As the taliban diktat on women’s higher education came into force, video obtained by The Associated Press showed women weeping and consoling each other outside a campus in Kabul.
“The Taliban have used barbed wire and armed guards to prevent Afghan women from entering universities. Yet, despite the intimidation, they protest alongside brave Afghan men, demanding women and girls be given their basic rights,” tweeted BBC anchor and correspondent Yalda Hakim. Hakim also posted a video of women holding up placards and raising slogans.
Several men have walked out of classrooms and many professors in Afghanistan’s universities have resigned in protest against the Taliban’s hardline measure to not allow women students in educational institutions.
Shabnam Nasimi, former policy advisor to minister for afghan resettlement & minister for refugee, tweeted an image of a burqa-clad woman standing outside a barbed wire gate, captioned: “If this image doesn’t break you, I don’t know what will. Despite Taliban banning female university education, this young woman stood outside Kabul University today, hoping that they may still let her in. The Taliban barbwired the main gate & only allowed male students to enter.”
Following a meeting of the Taliban government, universities were instructed in a letter – confirmed by the regime’s higher education ministry – to suspend female students’ access immediately until further notice, in accordance with a cabinet decision.
The Taliban reassumed control of Kabul last August, as western forces brought a hasty end to their decades-long presence in the South Asian country.

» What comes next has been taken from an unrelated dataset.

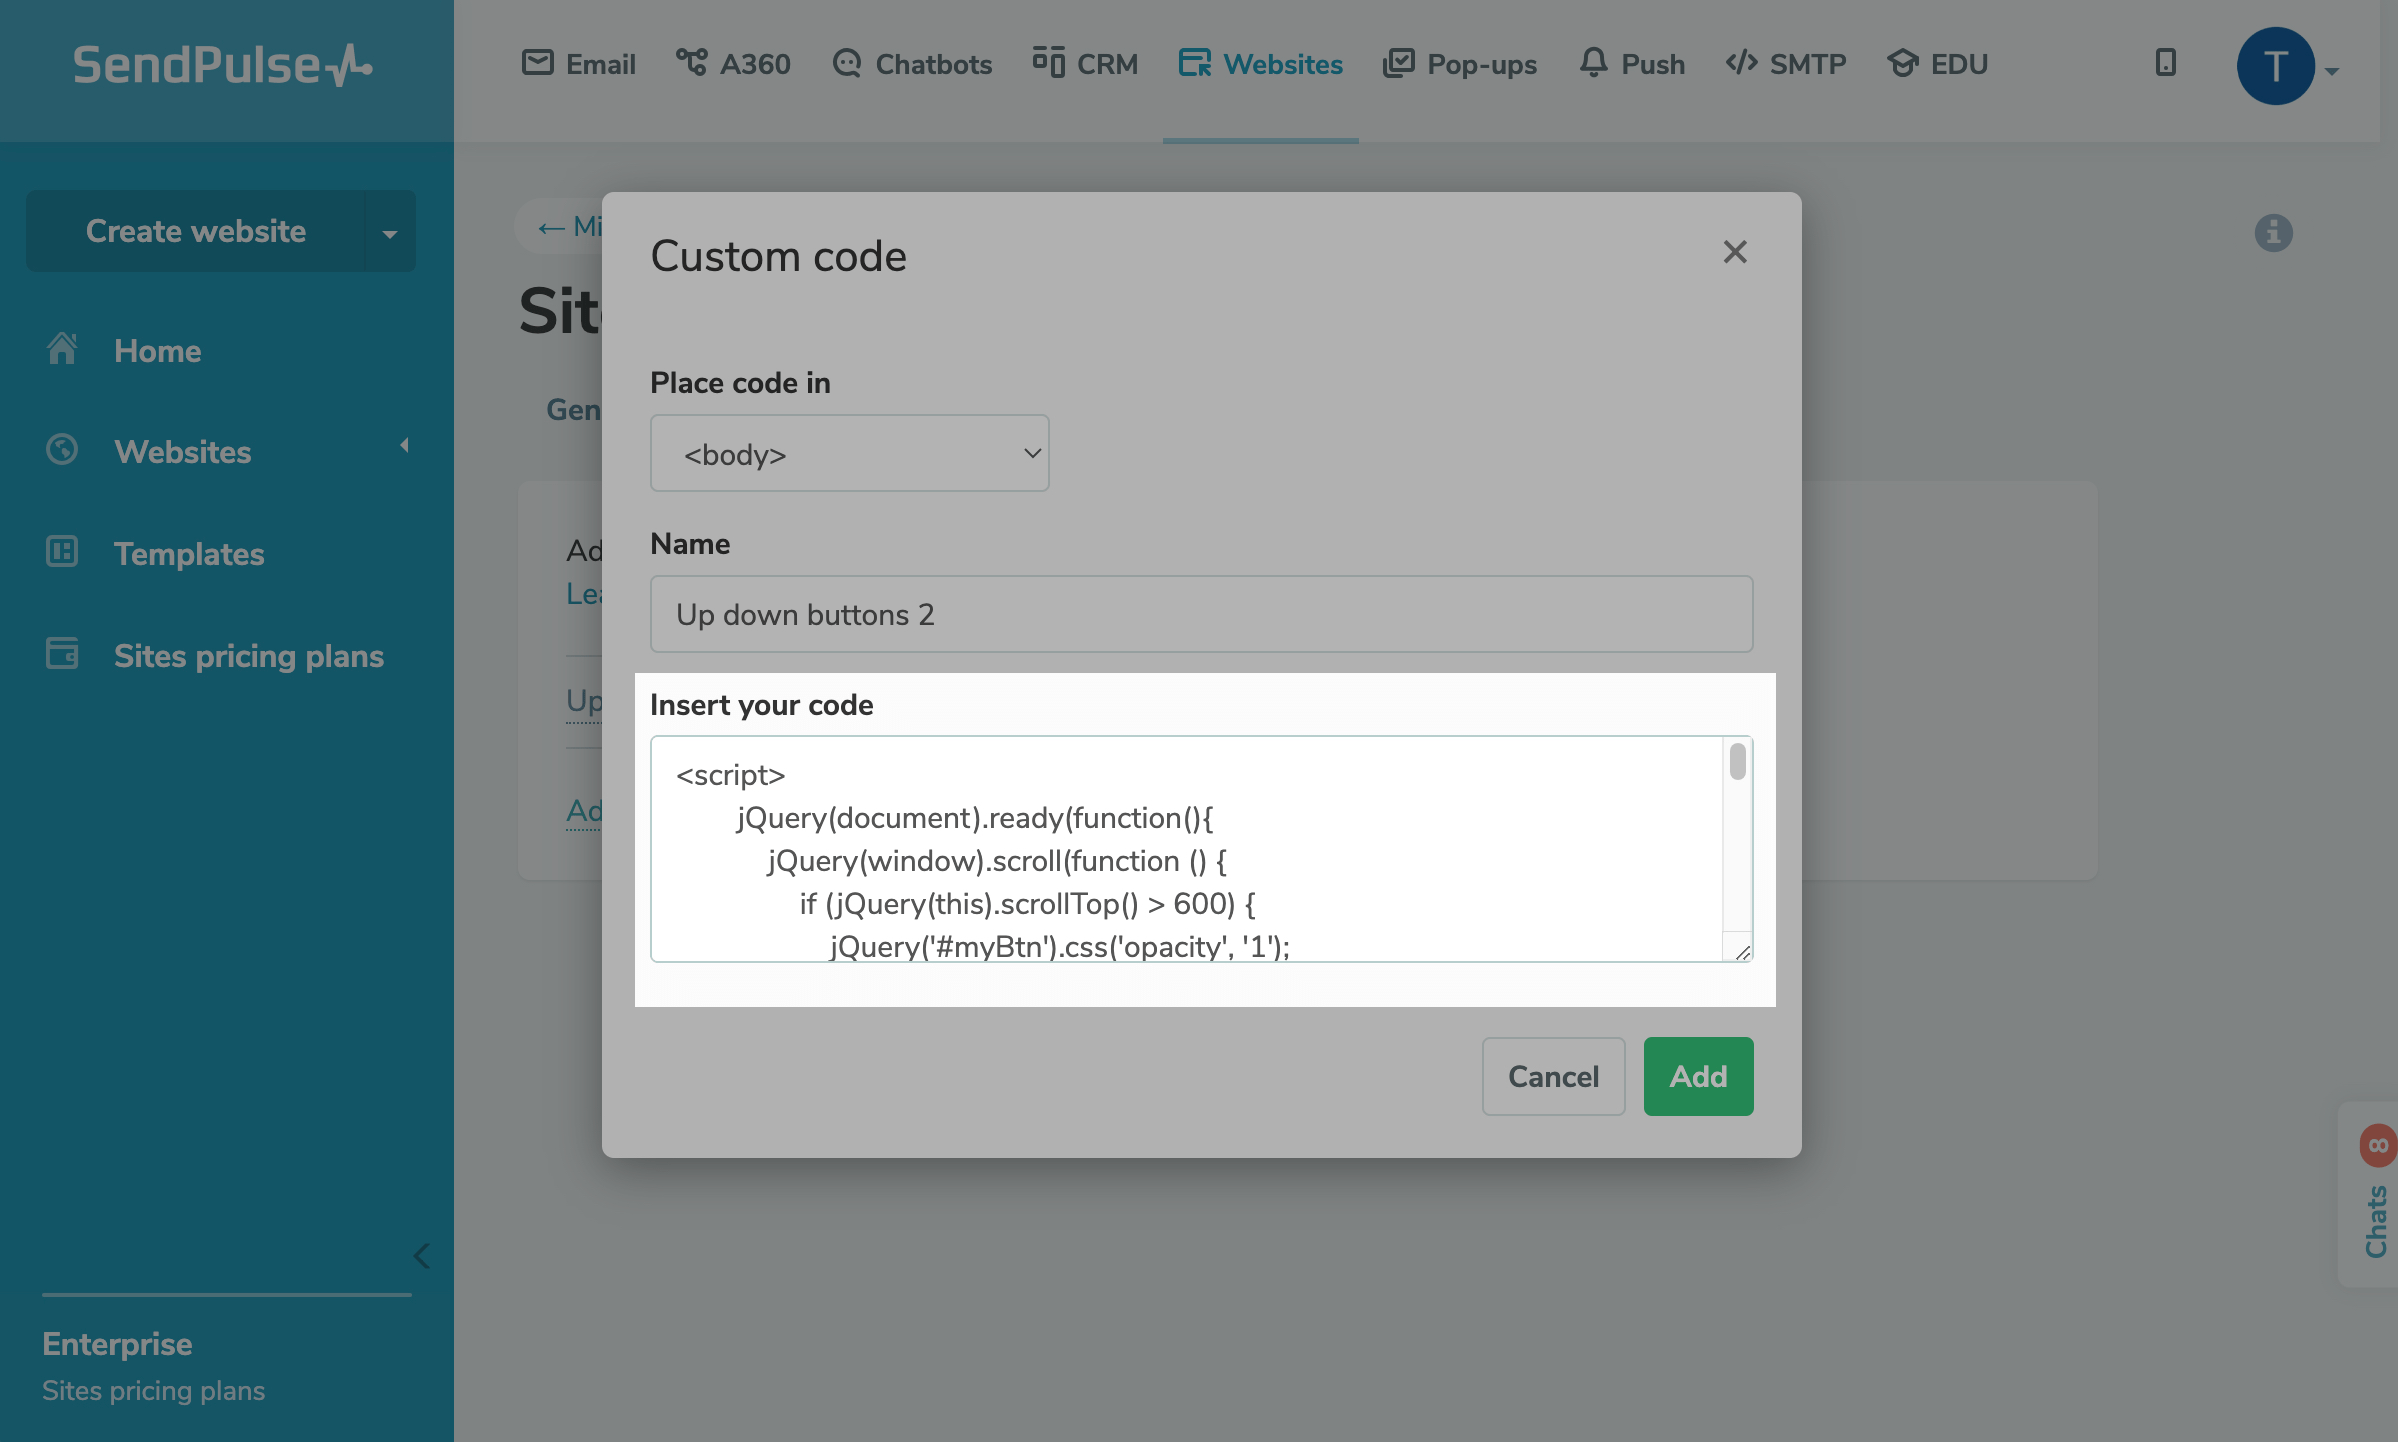Collapse the left sidebar with chevron
The height and width of the screenshot is (1442, 2398).
(x=422, y=1256)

Taliban armed guards were seen outside four Kabul universities on Wednesday. Rahimullah Nadeem, a spokesman for Kabul University, confirmed to AP that classes for female students had stopped. He said some women were allowed to enter the campus for paperwork and administrative reasons.

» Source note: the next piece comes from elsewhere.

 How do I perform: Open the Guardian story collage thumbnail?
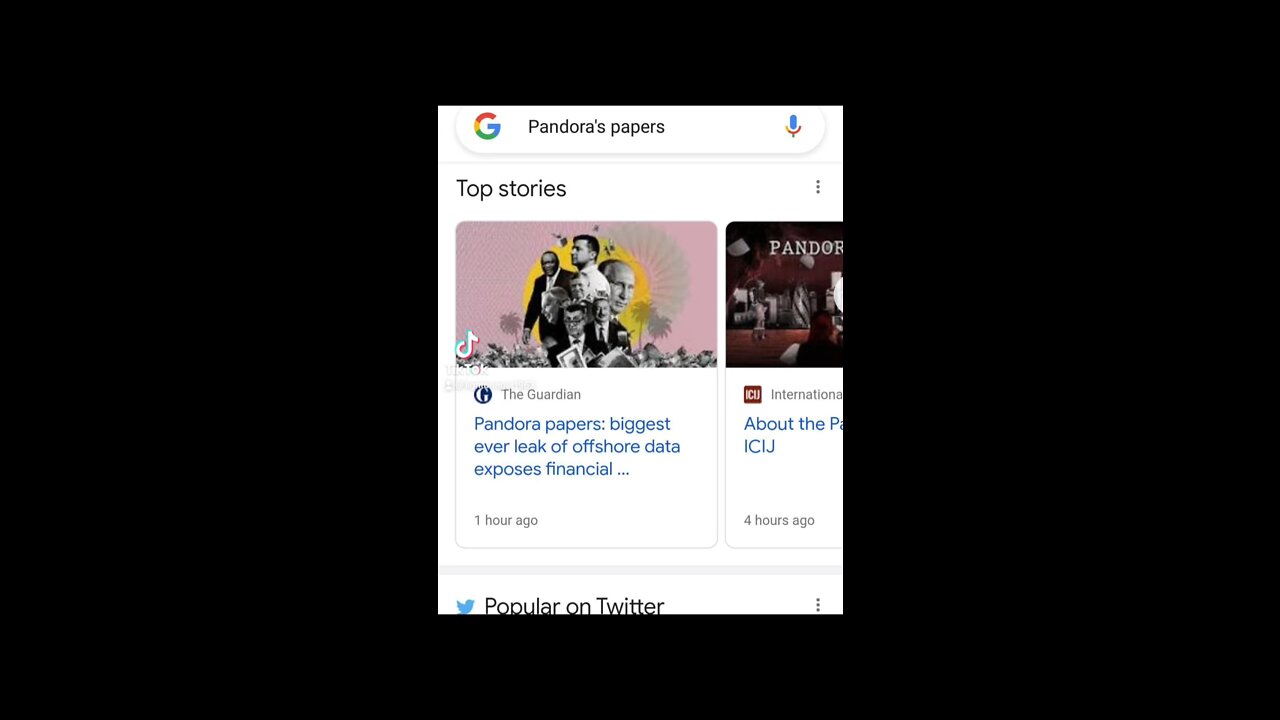click(586, 294)
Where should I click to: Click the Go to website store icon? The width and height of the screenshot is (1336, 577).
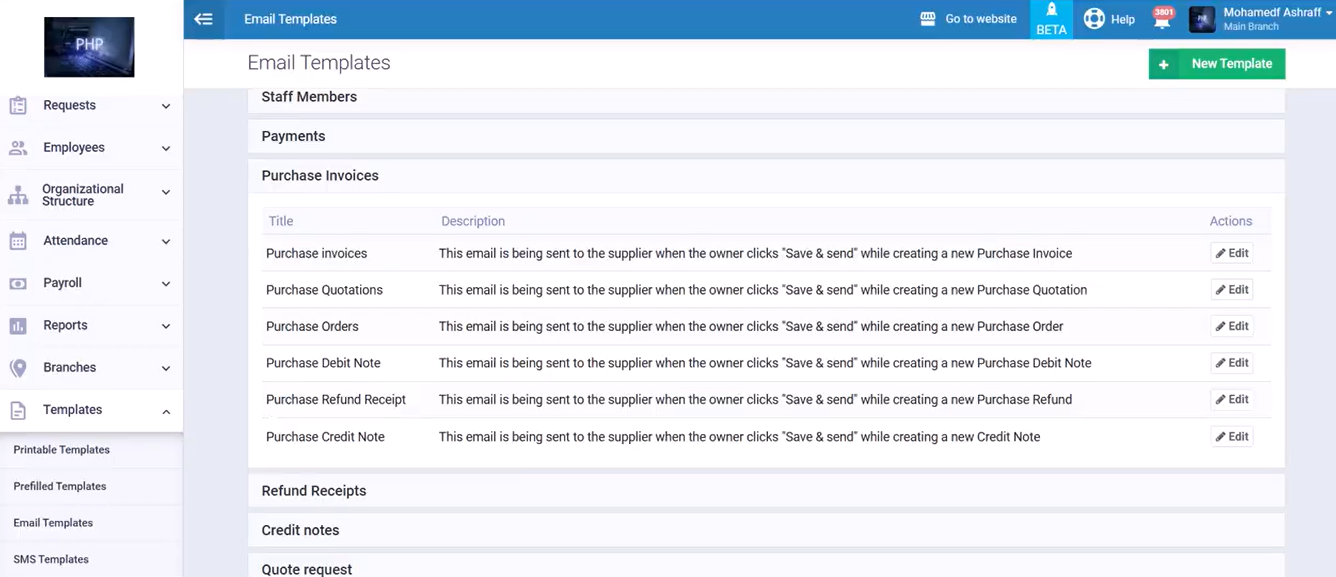click(x=928, y=19)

Despite initially promising a more moderate rule respecting rights for women and minorities, the Taliban have widely implemented their interpretation of Islamic law, or Sharia, since they seized power in August 2021.
They have banned girls from middle school and high school, barred women from most fields of employment and ordered them to wear head-to-toe clothing in public. Women are also banned from parks and gyms.
The move will hurt efforts by the Taliban to win international recognition for their government and aid from potential donors at a time when Afghanistan is mired in a worsening humanitarian crisis. The international community has urged Taliban leaders to reopen schools and give women their right to public space.
The Voice of America reported that dozens of Afghan women’s rights activists and female students staged protests in Kabul, Takhar, and Nangarhar provinces. According to Pakistan’s Dawn newspaper, political activists and students also held a protest on Friday in Quetta.
The workers and supporters of the National Democratic Party (NDP) gathered in front of the Quetta Press Club where NDP Balochistan president Ahmed Jan Khan addressed the crowd, the paper reported.